Résultats de l’analyse du Conseil

  1. Le tarif devrait être interprété à la lumière des conclusions du Conseil dans la décision de télécom 99-8 ainsi que dans le cadre de réglementation des services filaires de gros actuel du Conseil, qui est établi dans la politique réglementaire de télécom 2015-326.
  2. La décision de télécom 99-8 traite, entre autres, de la question de savoir si la revente et le partage du service d’AHV doivent être autorisés. Le Conseil a déterminé que la revente de ces services contribuerait à un marché de services Internet de détail concurrentiel. Le Conseil s’est également penché sur la question de savoir si des restrictions devaient être imposées sur la revente du service d’AHV, et il a décidé de ne pas imposer de telles restrictions à l’époque. Le Conseil a toutefois imposé des restrictions sur l’utilisation de ce service, notamment des restrictions qui empêchaient les clients d’utiliser le service pour fournir des services comme la multidiffusion.

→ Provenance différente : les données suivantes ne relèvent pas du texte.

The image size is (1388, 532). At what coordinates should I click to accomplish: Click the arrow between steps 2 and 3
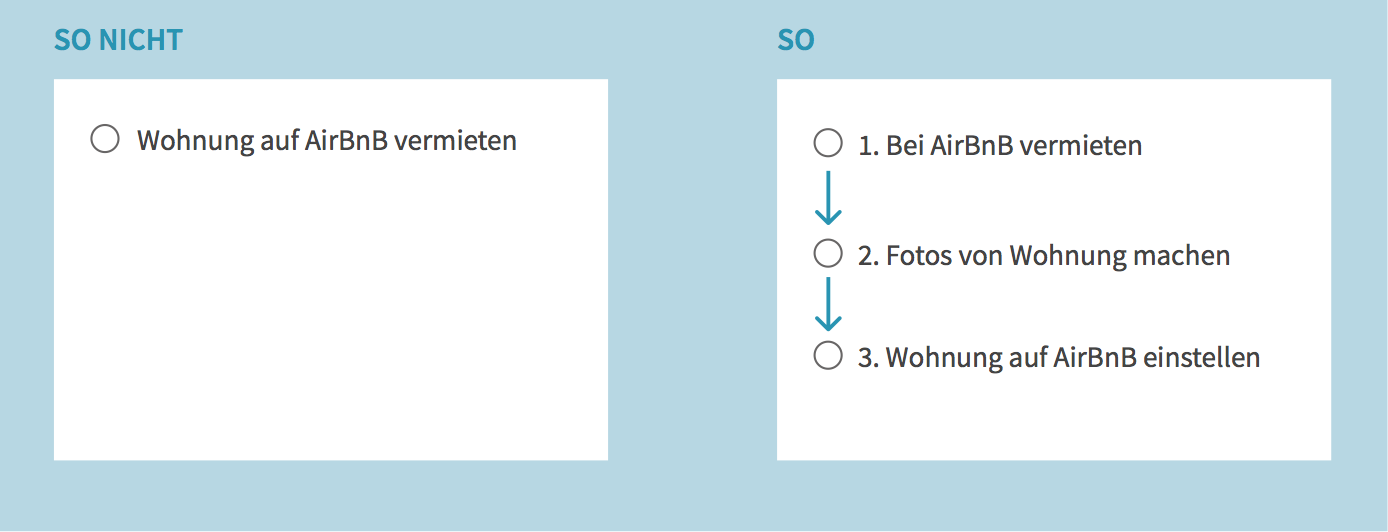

  3. Eastlink estime que le tarif permet aux clients de fournir uniquement des services Internet et des services VoIP de détail et que, pour le Conseil, il n’a jamais été question que le service d’AHV appuie les clients du service d’AHV qui agissent à titre de grossistes du service d’AHV, et une interprétation aussi restrictive n’est pas raisonnable. Dans le passé, le Conseil a décrit le service d’AHV de gros comme un service qui sert à soutenir la concurrence dans le secteur des services de détail, comme les services de téléphonie locale, de télévision et d’accès Internet. Contrairement aux arguments d’Eastlink, il ne s’agit pas d’une liste exhaustive des services que les concurrents peuvent fournir au moyen du service d’AHV.

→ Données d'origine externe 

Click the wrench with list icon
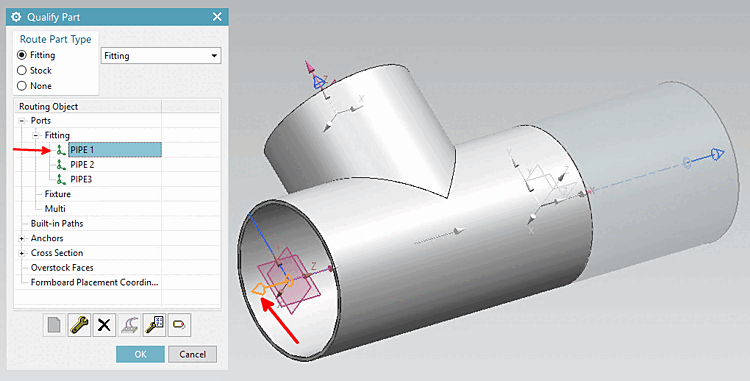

  4. Le Conseil a également reconnu la possibilité que les revendeurs agissent à titre de grossistes dans la politique réglementaire de télécom 2017-11. Dans cette décision, le Conseil a examiné les questions liées à l’application de l’article 24.1 de la Loi, qui confère au Conseil le pouvoir de réglementer directement les entreprises autres que les entreprises de télécommunication (p. ex., les revendeurs). Le Conseil a imposé des obligations aux entreprises de télécommunication et aux entreprises autres que les entreprises de télécommunication qui reconnaissent expressément que les entreprises de télécommunication et les entreprises autres que les entreprises de télécommunication peuvent l’une comme l’autre avoir des clients de gros et des clients de gros subordonnésNote de bas de page 6.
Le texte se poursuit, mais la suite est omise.